START MATERIAL SHOWN

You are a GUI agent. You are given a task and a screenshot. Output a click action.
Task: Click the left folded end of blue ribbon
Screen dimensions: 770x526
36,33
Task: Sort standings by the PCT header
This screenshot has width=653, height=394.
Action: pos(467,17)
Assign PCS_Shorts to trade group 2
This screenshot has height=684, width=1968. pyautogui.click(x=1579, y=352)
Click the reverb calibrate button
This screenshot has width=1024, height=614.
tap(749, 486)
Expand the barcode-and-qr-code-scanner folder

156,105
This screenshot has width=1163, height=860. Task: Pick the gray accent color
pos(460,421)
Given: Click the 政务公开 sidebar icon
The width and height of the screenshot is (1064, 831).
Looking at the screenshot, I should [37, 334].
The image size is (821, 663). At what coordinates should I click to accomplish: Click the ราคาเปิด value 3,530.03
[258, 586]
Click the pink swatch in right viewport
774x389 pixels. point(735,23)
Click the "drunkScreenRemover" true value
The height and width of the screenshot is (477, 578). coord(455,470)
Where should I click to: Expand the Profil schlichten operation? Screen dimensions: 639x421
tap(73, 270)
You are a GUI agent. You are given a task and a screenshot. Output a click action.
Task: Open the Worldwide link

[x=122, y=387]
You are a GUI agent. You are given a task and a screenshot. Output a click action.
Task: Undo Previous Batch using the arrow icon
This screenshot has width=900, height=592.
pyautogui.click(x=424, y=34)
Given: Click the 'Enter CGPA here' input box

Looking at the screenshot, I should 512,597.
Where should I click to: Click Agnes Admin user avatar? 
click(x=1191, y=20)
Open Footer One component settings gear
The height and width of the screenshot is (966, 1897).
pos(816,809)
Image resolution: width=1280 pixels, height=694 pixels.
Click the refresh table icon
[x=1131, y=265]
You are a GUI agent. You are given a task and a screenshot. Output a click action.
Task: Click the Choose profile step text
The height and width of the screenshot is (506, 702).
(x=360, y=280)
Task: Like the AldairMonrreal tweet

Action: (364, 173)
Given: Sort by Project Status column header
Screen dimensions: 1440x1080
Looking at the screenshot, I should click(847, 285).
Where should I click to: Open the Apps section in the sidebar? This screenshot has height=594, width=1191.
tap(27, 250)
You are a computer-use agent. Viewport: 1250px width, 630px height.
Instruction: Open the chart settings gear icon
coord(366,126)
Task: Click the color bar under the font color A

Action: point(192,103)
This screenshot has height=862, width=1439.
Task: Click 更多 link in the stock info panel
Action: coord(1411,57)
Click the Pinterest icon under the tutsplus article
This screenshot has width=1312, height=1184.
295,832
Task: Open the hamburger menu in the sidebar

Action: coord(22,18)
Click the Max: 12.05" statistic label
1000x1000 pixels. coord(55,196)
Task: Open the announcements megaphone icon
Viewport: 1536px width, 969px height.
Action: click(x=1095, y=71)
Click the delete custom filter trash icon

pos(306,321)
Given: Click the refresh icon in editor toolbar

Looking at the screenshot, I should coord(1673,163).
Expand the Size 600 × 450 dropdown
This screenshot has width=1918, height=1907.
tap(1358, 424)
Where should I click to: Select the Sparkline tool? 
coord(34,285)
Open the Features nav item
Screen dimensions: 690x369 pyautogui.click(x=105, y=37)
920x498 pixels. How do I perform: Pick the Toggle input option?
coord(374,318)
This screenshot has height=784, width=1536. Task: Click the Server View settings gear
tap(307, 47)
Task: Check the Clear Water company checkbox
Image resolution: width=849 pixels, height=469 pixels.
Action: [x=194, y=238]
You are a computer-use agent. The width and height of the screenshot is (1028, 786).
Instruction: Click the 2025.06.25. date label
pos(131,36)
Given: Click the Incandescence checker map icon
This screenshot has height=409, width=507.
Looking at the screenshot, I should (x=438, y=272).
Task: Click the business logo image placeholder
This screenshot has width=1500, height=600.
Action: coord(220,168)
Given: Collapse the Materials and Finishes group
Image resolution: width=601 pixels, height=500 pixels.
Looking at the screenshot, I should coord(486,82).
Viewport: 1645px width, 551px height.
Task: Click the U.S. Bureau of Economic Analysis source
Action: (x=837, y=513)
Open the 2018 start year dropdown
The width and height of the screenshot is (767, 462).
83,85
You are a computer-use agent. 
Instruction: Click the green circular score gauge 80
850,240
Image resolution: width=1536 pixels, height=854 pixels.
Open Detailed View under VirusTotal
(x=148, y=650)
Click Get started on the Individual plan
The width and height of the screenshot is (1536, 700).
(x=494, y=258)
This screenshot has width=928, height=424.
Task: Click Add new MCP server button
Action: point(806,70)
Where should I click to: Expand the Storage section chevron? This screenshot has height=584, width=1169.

END MATERIAL SHOWN

Look above for lines with the word "Sort" and copy them all.

*RESPONSE TO THE EXERCISE*
Task: Sort standings by the PCT header
Given: Sort by Project Status column header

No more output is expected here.